You'ld use a Form based on Patients to enter data (you should
certainly NOT use table datasheets for anything but debugging). On
this Form you'ld have a Subform based on the PatientAntibodies table;
the subform would have two combo boxes, one for the class and one for
the specificity; and a textbox for the strength (or maybe a combo if
there are just a few selectable strength values).

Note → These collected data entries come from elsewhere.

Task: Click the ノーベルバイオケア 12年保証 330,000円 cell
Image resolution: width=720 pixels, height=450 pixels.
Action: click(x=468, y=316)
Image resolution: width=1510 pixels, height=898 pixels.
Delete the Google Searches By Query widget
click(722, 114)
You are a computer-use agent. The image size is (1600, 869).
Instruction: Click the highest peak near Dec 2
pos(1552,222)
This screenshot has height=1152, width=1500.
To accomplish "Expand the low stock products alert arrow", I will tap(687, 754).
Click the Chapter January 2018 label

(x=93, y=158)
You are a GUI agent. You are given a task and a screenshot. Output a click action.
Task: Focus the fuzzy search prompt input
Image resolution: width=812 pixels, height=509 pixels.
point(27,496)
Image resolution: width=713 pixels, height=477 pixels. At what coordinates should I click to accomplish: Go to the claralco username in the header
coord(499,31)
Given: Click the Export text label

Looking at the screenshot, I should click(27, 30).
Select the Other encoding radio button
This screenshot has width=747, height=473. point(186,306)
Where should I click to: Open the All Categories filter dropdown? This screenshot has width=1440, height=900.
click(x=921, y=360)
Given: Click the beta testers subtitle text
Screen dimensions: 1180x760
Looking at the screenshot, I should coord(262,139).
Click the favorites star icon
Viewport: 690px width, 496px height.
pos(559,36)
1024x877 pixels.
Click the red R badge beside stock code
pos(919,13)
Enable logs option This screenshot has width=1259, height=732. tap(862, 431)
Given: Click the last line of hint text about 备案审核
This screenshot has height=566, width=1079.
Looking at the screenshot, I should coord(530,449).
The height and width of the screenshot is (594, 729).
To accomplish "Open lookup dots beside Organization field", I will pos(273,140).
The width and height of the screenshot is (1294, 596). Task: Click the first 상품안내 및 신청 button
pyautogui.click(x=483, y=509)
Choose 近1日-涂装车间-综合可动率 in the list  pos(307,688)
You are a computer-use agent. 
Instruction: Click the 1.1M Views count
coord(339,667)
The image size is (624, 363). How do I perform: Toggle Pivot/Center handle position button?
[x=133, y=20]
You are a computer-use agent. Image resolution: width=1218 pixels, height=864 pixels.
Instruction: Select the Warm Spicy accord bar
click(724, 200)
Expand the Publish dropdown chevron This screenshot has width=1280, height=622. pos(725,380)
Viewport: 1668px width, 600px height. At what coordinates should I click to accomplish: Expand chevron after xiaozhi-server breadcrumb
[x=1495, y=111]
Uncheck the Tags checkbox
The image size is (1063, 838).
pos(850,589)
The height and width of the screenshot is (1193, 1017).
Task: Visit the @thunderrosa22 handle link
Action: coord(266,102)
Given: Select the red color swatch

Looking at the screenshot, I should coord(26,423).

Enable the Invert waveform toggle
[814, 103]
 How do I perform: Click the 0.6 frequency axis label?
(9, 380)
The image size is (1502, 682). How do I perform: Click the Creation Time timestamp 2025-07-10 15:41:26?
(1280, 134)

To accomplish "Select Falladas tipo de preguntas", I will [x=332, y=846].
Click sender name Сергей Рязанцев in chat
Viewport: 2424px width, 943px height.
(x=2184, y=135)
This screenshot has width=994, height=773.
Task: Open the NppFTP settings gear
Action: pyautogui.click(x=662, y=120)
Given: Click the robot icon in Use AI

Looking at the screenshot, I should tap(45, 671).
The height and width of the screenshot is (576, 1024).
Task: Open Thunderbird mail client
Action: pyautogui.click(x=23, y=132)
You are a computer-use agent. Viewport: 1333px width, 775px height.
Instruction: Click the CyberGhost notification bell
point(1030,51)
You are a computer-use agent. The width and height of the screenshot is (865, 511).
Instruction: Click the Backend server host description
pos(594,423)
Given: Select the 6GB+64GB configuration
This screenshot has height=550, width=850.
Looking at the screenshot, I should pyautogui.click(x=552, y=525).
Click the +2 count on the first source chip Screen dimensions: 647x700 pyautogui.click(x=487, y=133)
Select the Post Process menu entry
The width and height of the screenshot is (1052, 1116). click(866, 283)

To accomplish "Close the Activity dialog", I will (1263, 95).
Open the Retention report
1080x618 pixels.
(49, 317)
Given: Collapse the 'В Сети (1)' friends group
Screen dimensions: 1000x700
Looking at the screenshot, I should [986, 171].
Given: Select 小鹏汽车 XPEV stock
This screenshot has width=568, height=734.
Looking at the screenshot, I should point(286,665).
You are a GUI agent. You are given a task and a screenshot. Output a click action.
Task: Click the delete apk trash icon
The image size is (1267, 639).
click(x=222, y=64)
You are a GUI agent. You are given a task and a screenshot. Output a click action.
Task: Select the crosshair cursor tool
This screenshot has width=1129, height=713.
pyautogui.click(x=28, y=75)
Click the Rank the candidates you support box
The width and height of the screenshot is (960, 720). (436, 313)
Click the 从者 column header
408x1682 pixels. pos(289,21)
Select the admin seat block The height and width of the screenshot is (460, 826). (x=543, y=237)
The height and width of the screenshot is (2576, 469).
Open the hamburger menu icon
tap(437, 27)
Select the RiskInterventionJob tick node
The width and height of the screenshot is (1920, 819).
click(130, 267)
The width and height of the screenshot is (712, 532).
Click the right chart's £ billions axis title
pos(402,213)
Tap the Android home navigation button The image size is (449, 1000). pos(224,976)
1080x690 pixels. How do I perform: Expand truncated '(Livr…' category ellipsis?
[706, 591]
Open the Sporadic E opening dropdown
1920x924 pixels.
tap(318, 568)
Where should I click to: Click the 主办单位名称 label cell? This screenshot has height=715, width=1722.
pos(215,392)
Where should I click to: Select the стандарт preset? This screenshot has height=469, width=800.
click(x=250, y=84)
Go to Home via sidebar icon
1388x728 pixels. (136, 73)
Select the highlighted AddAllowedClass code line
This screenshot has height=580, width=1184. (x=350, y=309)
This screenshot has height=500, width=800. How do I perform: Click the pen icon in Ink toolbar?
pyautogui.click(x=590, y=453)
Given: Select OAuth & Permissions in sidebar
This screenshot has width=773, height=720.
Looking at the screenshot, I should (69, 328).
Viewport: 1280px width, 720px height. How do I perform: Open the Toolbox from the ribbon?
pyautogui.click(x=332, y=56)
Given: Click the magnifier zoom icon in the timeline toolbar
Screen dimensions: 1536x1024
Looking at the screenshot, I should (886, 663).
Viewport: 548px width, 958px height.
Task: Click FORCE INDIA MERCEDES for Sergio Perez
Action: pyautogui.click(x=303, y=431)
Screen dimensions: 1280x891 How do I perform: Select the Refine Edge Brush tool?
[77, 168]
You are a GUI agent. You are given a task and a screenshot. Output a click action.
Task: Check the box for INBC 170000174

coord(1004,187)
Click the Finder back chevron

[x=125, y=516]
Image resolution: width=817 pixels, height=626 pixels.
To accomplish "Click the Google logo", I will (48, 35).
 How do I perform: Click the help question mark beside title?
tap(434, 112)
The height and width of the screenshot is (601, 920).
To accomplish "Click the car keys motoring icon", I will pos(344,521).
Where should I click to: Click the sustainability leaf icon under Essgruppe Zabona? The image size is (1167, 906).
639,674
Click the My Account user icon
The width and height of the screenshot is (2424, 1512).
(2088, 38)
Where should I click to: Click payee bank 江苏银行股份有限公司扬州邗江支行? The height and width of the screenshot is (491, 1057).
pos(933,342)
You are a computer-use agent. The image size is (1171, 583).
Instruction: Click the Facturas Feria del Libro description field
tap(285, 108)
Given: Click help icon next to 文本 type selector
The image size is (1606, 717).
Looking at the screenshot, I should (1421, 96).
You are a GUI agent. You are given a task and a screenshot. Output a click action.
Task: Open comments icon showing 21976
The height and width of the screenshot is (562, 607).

The Specificity combo box can be made dependent on the Class combo box
so only those specificities relevant to that class are available. If
your Form is named frmPatients, with a subform subAntibodies, and a
combo box named cboClass, you would create a Query

SELECT Antibodies.Specificity
FROM Antibodies
WHERE Class = Forms!frmPatients!subAntibodies.Form!cboClass
ORDER BY Specificity;

and use it as the row source for cboSpecificity. You'll need to put an
Event Procedure in the AfterUpdate event of cboClass:

Private Sub cboClass_AfterUpdate()
Me.cboSpecificity.Requery
End Sub

John W. Vinson [MVP]

Thank you John. You've been a great help. I only have one question on
this then.For PatientAntibodies table when you say <link to
Antibodies> do you mean as a Lookup or Relationship?

Thanks,

Dave B
 
J

John W. Vinson

Thank you John. You've been a great help. I only have one question on
this then.For PatientAntibodies table when you say <link to
Antibodies> do you mean as a Lookup or Relationship?

I'd avoid Lookup fields altogether:

http://www.mvps.com/access/lookupfields.htm

They don't get you anything that a Relationship doesn't get you
(except one or two mouseclicks saving on adding a combo box to a
form).

John W. Vinson [MVP]
 
J

John W. Vinson

But when I join the fields, I get an indeterminant join. Should
certain fields be primary keys?

Typically you would join the Primary Key in the "one" side table (the
lookup table, if you're using it on a form to look up a value) to a
foreign key of matching datatype.

If your lookup table has no primary key - IT SHOULD.